Dataset entries:

--------

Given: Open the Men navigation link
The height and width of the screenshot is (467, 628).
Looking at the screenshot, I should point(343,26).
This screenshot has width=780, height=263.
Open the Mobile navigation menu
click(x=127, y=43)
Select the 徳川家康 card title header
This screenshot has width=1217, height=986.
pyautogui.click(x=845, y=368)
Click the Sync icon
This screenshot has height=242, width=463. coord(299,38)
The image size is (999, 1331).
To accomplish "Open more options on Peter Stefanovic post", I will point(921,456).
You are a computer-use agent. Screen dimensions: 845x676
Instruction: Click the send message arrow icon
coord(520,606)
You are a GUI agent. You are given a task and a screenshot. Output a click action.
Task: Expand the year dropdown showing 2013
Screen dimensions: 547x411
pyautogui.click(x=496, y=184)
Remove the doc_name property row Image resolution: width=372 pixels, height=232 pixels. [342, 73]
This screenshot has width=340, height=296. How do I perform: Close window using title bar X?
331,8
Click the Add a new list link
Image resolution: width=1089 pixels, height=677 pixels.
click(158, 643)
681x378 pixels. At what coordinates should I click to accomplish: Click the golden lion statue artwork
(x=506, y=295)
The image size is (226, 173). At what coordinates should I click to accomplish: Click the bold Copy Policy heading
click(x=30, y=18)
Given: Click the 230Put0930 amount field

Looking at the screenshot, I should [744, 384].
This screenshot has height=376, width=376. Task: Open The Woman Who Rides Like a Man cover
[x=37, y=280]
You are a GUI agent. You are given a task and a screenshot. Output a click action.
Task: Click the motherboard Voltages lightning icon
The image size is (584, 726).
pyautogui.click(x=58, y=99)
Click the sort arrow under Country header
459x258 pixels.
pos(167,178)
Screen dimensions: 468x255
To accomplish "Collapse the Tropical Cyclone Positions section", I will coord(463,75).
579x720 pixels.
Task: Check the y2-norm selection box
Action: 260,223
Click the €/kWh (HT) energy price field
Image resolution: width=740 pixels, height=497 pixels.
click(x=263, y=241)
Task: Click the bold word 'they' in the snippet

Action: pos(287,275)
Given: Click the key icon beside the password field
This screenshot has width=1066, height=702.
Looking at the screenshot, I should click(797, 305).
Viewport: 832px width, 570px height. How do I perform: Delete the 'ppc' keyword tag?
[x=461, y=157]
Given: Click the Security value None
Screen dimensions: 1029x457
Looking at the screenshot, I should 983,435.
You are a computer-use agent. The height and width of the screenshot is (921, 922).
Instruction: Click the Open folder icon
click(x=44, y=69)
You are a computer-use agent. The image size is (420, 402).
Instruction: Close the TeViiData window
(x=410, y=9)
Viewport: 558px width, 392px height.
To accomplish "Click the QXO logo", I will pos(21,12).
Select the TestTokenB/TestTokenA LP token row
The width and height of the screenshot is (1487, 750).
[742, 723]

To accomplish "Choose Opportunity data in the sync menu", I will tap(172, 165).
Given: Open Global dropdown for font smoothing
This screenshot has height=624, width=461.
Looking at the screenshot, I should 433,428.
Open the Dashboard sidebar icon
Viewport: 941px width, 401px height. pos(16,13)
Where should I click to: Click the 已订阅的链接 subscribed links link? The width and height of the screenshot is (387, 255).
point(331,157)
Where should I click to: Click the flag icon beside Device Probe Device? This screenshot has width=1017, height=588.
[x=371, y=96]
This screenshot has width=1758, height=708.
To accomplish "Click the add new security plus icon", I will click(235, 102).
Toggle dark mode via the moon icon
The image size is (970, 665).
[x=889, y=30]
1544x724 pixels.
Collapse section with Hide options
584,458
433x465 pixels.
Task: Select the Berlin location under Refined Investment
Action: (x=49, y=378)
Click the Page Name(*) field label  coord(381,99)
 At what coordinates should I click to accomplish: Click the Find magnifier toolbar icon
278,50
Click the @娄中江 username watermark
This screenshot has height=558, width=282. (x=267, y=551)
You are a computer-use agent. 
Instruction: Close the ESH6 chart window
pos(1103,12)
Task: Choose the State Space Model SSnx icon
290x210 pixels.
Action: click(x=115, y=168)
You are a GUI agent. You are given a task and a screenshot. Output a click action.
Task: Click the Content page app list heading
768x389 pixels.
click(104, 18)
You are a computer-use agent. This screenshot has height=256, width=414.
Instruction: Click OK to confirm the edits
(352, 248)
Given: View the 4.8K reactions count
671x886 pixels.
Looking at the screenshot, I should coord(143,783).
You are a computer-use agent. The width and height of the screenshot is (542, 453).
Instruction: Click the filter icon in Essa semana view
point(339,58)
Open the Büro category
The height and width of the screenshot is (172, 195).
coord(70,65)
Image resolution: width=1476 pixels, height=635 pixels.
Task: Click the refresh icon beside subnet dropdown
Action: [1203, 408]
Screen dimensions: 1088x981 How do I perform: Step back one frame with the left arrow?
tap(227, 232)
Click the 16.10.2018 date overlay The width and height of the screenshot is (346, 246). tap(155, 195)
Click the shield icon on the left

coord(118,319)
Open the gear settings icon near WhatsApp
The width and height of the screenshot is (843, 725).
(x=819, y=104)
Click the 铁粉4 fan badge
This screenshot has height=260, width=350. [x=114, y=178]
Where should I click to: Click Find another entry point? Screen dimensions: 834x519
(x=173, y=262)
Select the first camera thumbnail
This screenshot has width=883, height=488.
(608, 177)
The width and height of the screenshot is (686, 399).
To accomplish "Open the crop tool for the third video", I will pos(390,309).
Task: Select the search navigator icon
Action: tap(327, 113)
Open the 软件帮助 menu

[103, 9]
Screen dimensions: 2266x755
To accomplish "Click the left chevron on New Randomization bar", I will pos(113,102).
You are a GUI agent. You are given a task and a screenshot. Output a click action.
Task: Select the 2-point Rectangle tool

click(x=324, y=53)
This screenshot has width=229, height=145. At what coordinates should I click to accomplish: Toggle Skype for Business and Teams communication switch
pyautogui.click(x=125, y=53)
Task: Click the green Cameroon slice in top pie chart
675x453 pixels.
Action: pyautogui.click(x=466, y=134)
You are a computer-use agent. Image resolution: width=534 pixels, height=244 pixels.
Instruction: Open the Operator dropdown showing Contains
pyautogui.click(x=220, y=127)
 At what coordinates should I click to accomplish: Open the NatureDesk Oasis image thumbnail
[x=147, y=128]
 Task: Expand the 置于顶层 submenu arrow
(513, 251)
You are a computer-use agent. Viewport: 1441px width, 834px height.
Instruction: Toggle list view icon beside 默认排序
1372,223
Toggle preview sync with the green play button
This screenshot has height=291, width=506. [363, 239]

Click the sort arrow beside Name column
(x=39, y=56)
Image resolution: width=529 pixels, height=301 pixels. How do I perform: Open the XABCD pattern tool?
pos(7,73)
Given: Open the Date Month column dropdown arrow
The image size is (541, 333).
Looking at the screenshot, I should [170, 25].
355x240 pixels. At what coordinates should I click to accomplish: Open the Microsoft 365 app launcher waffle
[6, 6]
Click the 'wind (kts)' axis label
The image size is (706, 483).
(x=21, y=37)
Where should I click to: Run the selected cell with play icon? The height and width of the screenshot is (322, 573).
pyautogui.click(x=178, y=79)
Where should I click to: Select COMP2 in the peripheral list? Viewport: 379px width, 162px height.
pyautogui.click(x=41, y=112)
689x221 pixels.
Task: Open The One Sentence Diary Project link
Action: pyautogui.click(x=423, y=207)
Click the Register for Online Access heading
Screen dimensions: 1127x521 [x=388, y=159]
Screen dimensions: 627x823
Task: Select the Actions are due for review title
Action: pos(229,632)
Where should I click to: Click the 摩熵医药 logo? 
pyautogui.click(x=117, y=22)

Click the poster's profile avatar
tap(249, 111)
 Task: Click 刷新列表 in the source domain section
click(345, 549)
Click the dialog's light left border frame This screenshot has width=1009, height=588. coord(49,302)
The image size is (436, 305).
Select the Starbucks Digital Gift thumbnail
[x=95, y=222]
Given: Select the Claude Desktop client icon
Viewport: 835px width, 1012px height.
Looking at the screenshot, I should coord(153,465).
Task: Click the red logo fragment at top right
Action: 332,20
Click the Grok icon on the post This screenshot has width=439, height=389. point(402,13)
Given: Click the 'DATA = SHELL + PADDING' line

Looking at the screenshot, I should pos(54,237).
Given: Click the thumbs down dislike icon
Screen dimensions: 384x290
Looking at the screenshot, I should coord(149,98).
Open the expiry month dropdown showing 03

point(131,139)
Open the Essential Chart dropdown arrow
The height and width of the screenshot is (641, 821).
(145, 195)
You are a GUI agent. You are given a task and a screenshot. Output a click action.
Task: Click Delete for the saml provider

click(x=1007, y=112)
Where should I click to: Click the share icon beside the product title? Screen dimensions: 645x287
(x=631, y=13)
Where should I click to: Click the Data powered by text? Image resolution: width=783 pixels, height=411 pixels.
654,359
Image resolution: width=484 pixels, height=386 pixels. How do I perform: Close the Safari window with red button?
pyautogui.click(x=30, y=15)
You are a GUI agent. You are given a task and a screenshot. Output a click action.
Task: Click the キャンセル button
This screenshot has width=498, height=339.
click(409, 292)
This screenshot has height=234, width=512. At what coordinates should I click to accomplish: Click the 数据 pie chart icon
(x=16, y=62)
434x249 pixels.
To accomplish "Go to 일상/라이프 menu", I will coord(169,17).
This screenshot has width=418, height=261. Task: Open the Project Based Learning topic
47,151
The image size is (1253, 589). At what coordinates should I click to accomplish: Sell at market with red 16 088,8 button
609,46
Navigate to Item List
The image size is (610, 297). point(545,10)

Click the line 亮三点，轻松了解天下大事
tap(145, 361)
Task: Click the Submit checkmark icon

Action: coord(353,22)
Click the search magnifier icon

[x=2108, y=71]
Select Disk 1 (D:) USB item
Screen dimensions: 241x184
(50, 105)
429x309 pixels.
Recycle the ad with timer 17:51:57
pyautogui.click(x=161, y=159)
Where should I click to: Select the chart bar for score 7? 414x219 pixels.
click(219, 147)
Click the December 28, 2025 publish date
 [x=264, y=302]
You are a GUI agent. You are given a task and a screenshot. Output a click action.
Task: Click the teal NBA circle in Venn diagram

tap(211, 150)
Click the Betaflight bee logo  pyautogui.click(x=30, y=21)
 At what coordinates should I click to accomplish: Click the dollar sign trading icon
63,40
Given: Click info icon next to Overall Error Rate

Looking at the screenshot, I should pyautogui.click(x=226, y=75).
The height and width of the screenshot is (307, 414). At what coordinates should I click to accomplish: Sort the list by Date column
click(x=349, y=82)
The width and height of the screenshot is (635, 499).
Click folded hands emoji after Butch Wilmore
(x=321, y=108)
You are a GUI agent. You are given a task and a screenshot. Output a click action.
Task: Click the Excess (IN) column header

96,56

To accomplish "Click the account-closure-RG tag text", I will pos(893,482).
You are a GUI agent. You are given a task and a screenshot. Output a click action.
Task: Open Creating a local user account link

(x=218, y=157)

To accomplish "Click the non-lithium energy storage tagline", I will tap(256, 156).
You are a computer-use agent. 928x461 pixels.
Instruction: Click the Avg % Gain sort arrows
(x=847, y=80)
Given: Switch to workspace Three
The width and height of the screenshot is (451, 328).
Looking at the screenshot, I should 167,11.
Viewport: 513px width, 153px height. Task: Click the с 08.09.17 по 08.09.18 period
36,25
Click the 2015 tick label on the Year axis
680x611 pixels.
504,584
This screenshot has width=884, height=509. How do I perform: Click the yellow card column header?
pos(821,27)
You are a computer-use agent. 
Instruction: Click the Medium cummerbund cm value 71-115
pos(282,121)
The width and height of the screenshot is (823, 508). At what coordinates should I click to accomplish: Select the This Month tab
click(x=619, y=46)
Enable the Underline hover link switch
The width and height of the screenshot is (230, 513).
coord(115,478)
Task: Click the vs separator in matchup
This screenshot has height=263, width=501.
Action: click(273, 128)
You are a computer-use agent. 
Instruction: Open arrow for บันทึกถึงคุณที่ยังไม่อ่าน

--------

Problem: Return each line from the data where the string "Choose" can be found.

Answer area:
To accomplish "Choose Opportunity data in the sync menu", I will tap(172, 165).
Task: Choose the State Space Model SSnx icon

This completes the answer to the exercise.